*** Task material

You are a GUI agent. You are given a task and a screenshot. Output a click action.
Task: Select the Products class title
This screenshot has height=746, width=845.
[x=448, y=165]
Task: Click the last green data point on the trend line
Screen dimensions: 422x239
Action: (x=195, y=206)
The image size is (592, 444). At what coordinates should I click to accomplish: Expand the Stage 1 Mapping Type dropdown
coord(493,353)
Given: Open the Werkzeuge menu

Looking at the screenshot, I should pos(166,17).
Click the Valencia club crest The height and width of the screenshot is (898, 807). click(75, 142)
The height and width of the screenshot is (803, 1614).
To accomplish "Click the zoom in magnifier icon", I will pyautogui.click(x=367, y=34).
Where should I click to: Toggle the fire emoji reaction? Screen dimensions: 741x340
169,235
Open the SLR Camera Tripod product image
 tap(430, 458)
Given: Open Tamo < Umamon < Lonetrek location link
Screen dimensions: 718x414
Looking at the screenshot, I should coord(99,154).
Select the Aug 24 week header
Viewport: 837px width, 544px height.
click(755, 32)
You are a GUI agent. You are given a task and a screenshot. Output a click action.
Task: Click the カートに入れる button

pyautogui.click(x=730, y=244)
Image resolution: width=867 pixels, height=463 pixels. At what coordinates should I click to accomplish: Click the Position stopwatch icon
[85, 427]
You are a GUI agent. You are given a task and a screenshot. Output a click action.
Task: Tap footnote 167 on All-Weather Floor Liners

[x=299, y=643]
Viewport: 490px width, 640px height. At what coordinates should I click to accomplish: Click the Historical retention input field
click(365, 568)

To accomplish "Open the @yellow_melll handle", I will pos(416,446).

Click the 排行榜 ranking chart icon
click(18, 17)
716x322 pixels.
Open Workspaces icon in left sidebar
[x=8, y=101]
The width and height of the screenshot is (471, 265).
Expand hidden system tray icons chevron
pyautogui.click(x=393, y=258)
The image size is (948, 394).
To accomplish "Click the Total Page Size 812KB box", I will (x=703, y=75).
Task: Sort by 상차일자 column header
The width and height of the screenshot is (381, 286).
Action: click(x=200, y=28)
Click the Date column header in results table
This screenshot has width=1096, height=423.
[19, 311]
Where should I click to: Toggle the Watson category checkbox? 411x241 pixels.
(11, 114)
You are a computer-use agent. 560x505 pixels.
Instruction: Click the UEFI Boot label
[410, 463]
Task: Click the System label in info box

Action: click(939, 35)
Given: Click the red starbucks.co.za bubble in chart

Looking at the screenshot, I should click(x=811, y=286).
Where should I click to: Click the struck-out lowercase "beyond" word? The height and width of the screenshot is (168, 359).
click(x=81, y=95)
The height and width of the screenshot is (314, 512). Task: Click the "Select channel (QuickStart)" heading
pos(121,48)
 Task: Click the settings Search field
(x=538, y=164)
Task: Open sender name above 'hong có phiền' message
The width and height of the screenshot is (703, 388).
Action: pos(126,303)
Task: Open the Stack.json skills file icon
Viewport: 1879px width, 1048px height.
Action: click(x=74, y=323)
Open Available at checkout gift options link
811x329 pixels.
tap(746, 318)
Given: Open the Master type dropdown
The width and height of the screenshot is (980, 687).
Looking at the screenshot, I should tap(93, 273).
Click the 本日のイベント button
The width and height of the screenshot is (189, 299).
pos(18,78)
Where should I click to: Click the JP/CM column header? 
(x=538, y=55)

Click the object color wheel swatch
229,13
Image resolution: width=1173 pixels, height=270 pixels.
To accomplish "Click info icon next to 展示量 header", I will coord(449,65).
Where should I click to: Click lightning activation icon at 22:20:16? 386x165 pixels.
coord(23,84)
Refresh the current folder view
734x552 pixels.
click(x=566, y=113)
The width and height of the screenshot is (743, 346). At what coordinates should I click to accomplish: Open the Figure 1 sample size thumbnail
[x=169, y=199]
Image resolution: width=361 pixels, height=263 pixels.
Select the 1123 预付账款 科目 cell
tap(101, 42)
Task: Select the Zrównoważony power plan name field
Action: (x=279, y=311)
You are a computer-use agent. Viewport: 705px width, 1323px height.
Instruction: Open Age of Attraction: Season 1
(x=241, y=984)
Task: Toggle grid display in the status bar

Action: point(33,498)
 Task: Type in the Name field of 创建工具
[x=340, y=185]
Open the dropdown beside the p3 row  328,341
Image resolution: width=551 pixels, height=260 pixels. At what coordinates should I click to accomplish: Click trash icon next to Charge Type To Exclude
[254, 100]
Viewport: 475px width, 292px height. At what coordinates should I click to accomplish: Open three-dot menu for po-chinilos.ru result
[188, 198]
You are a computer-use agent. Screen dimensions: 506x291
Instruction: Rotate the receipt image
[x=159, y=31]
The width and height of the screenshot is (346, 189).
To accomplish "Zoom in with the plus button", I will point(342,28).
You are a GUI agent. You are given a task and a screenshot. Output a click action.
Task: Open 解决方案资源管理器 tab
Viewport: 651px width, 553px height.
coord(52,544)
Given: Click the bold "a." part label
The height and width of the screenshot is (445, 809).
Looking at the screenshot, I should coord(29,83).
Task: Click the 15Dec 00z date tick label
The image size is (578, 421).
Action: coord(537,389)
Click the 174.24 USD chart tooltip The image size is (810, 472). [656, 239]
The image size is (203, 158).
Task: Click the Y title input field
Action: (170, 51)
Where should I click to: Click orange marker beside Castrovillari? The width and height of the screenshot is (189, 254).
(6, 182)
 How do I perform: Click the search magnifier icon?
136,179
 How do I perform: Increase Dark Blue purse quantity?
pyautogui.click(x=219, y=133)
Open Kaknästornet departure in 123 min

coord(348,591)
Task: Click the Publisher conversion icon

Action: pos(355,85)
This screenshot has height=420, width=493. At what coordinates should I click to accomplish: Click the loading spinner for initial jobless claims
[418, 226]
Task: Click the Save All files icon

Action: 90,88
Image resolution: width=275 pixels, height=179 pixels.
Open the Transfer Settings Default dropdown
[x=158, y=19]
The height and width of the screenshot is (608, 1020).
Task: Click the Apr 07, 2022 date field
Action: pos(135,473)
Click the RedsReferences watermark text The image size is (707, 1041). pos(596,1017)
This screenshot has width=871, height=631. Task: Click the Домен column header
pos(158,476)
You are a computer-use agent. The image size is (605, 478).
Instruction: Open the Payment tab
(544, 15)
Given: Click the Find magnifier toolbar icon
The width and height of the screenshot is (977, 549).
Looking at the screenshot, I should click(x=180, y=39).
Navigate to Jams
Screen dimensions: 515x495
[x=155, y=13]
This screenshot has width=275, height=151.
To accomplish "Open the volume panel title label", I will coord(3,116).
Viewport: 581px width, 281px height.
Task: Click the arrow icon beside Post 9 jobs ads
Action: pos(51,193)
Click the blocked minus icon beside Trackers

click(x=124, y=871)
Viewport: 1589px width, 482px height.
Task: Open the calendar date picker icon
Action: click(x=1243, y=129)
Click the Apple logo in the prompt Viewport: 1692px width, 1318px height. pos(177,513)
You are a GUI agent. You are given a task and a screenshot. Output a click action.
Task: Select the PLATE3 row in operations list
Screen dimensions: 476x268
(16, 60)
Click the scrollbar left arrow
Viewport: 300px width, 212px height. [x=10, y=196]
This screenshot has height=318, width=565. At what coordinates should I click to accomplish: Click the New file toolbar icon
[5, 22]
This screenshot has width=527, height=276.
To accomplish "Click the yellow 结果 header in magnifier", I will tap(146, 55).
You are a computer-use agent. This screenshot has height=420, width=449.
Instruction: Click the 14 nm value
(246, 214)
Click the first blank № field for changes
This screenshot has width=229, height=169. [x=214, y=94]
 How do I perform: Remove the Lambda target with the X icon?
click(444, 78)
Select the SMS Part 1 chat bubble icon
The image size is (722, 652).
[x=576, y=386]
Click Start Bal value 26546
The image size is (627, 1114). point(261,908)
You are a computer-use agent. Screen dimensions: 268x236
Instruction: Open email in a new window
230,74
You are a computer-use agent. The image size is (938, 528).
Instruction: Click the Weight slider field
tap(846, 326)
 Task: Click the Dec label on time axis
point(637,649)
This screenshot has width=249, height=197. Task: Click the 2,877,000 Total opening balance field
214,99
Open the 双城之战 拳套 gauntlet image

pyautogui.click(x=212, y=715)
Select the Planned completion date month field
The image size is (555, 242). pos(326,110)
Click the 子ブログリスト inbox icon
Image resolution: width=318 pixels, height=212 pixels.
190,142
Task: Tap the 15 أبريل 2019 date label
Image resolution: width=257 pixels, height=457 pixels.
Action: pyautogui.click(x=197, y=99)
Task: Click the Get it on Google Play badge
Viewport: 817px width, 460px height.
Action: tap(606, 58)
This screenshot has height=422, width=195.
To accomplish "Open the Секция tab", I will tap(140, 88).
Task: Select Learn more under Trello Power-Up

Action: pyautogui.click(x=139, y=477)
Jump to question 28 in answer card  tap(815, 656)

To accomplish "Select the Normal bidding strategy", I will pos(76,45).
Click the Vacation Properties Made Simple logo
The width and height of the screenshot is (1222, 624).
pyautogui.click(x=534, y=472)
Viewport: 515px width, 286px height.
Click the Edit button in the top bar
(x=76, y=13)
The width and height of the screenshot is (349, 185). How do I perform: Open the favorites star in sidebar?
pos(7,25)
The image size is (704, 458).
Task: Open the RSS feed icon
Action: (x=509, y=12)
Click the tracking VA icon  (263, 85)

******

Directions for this task:
Nothing but a number belongs in the answer: the number of lines above that contain "computer".

Worked solution:
7